The anticipated European recession at the start of the year, as well as a worsened energy crisis, did not materialise. Fresh energy sources were created, along with lower consumption and aided by a mild winter. “This results in cautious economic optimism”, Gerlinger points out. The confidence is bolstered by dramatically lower energy prices, lately higher-than-expected corporate profits, and a marked improvement in supply chains.
The US economy has also managed to avoid a recession to date, and the labour market is solid. In China, the world’s largest economy, the turnaround in Covid policy is contributing to a return to normalcy, which is supporting the domestic economy in particular. Yet, not all is rosy. “M1 money supply is contracting. At the same time, the yield spread between long-term and short-term paper in the US is at its lowest level in 40 years”, Gerlinger adds. Whether a recession is impending, when it will occur and how severe it would be, however, is difficult to forecast because the distortions caused by the corona pandemic are still too serious.
The hike in interest rates has not yet materially slowed the economy. Only highly interest-sensitive industries, such as the real property sector, have experienced increased financing costs thus far. The central banks on both sides of the Atlantic, though, will continue to tighten the screws. Despite the fact that the easing of energy prices is lowering inflation, the core inflation rate (excluding energy and food prices) remains persistently high. Consumer price inflation in the eurozone, for example, had already peaked in October at 10.6 per cent. By contrast, the core inflation rate hit a new record high of 5.6 per cent in February.

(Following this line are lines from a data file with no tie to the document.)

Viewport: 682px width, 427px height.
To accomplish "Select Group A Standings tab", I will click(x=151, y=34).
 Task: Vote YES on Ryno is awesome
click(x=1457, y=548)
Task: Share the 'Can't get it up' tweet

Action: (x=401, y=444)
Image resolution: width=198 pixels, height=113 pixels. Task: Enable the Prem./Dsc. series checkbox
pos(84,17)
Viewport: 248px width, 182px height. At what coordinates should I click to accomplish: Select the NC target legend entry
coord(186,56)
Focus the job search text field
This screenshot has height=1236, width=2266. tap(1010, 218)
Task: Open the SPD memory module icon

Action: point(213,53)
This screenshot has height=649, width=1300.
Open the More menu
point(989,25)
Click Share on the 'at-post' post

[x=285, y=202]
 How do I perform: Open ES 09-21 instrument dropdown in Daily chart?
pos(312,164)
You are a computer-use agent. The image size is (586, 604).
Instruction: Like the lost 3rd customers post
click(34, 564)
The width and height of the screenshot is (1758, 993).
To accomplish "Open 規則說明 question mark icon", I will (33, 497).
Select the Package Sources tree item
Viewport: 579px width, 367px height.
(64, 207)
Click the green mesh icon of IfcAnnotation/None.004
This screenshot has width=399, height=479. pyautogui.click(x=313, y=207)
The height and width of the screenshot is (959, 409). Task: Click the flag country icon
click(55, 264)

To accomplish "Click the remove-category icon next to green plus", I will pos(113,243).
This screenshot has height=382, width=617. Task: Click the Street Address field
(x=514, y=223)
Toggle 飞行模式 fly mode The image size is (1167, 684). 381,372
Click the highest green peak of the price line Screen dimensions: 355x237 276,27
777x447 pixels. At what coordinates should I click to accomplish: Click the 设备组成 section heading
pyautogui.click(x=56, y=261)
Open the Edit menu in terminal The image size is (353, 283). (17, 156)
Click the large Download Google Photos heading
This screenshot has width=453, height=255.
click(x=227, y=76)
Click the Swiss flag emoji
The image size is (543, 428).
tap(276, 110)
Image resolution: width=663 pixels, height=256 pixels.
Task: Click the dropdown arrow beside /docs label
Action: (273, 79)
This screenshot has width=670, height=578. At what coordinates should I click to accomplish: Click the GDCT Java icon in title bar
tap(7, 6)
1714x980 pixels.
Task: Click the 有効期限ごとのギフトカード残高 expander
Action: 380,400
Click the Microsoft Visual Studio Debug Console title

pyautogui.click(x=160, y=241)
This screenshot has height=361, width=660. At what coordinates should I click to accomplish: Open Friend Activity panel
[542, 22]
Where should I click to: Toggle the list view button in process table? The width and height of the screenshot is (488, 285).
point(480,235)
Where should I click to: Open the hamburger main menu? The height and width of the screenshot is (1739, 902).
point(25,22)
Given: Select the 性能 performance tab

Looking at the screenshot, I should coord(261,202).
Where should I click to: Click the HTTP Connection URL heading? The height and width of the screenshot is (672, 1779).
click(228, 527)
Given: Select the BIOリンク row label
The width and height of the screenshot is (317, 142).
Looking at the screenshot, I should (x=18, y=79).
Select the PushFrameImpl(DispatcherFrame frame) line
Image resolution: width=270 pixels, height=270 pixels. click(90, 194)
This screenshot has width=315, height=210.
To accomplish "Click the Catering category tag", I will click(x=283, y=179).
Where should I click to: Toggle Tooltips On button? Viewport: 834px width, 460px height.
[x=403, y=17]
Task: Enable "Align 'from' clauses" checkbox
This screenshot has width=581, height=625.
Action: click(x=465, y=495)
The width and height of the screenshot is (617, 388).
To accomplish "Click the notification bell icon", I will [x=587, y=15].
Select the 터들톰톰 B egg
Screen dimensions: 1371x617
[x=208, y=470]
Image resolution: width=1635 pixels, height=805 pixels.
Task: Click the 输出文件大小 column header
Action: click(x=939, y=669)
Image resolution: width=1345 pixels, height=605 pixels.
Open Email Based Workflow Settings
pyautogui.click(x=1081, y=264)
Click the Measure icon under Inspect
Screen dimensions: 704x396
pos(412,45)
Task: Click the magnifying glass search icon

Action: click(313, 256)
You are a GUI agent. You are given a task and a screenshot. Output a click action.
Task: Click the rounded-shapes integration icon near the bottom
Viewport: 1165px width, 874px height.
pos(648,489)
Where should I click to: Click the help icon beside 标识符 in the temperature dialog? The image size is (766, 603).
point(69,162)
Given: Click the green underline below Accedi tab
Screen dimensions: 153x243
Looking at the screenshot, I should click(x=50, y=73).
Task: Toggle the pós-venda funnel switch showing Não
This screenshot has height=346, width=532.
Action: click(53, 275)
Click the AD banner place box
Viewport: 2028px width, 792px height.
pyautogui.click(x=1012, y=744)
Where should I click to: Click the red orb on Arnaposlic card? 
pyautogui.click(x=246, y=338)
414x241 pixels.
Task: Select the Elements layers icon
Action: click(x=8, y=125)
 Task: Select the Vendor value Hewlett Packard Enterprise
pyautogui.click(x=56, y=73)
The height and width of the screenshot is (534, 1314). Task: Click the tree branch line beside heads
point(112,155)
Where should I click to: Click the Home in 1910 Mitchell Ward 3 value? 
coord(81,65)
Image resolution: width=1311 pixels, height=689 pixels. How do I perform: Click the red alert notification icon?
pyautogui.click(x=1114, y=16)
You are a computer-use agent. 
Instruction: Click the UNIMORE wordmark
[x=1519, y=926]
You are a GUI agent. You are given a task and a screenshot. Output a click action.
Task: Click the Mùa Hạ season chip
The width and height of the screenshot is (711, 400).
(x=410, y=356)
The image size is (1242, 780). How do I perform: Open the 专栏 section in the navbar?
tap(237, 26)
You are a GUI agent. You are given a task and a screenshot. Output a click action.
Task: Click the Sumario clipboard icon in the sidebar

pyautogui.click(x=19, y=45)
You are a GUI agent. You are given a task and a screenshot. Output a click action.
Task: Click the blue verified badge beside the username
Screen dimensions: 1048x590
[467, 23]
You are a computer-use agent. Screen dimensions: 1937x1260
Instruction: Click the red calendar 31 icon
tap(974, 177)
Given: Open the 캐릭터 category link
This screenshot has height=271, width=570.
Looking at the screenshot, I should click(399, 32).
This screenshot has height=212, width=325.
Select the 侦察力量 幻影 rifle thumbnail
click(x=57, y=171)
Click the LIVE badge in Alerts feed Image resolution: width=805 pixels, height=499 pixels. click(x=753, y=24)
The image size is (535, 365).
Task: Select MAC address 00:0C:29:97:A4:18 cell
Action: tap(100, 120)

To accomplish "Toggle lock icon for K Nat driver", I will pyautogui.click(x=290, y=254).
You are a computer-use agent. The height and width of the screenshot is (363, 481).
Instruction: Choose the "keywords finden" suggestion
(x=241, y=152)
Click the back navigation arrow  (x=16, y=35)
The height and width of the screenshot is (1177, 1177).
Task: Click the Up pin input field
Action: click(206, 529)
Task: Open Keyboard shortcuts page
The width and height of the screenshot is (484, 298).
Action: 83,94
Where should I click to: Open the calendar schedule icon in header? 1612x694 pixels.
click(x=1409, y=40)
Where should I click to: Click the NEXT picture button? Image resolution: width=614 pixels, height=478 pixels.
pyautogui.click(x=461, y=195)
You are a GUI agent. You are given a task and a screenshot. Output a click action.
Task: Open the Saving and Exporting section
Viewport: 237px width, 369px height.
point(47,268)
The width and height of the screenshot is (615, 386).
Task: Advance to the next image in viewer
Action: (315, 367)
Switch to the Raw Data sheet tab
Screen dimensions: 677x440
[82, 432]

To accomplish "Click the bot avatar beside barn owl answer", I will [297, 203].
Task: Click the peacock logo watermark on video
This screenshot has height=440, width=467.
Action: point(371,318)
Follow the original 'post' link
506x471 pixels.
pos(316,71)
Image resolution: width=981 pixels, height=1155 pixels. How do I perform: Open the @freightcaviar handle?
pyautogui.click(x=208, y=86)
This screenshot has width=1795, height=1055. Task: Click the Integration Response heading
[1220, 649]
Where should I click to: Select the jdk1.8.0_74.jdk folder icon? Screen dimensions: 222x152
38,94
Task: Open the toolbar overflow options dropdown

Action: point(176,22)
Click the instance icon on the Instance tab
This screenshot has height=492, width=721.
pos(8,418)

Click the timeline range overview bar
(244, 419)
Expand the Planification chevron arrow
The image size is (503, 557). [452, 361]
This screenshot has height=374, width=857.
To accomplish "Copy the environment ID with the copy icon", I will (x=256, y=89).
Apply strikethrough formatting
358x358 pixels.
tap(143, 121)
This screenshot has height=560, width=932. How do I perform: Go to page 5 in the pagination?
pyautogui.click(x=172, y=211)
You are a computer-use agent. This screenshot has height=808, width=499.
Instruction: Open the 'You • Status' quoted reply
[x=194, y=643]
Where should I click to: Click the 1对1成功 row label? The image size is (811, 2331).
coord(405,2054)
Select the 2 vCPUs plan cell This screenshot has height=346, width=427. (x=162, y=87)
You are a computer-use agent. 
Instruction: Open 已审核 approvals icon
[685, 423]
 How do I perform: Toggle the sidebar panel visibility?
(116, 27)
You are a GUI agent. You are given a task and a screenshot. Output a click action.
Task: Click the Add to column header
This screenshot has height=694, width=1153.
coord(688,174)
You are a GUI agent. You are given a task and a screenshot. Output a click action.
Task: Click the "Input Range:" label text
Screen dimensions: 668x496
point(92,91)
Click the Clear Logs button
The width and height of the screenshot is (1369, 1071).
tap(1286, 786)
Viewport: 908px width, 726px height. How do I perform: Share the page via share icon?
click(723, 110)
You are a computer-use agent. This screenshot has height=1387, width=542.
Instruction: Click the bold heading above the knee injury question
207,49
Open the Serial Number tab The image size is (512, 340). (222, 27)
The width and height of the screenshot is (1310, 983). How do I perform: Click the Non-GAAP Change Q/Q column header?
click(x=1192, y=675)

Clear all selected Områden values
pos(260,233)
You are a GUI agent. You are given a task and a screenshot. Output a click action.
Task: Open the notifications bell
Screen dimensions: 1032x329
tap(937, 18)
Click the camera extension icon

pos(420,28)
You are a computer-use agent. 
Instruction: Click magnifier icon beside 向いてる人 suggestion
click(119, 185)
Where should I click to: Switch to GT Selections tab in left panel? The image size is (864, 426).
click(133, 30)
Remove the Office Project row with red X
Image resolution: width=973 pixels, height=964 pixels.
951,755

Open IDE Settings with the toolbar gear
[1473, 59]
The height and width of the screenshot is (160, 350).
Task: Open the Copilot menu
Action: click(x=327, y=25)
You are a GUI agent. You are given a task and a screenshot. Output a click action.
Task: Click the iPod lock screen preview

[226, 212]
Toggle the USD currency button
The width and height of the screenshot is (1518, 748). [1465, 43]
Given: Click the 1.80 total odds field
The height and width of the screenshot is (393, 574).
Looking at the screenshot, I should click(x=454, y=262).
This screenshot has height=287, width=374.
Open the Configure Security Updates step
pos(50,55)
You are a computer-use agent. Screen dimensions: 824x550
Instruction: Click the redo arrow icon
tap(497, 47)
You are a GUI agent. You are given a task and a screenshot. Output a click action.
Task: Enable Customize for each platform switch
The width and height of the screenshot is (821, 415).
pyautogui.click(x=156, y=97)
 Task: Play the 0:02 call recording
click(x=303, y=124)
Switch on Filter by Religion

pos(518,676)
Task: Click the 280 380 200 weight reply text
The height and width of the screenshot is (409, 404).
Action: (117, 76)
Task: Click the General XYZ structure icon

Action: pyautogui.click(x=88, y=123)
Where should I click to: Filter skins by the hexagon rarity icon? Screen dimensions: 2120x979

“Even if inflation declines in the coming months, central banks’ inflation targets remain unreasonable”, Gerlinger explains. Rates are more likely to be four to five per cent, rather than the aim of just under two per cent. This suggests that more interest rate hikes are likely, which will dampen the economy while also putting additional pressure on the stock markets.
In recent weeks, there has been a shift in favourites. The US market, which had been quite strong for a long time, has recently underperformed, and the interest rate environment has weighed on growth stocks, particularly in the technology sector. Overall, prices are down, but remain above the long-term average. “With a deteriorating economy, profit forecasts in the US are likely to be poorer this year, which could further reduce valuations, some of which are excessive.”
The European market has recently outperformed. The notoriously cyclical industrial sector, in particular, benefitted from the considerable drop in energy costs and improved economic indicators. Rising interest rates benefitted the financial sector. “Europe’s outperformance is likely to continue for the time being”, Gerlinger says. This is because, despite the current rebound, European shares continue to trade at a significant discount to the US market. Also, China’s shift in Covid policy should benefit export-heavy European equities.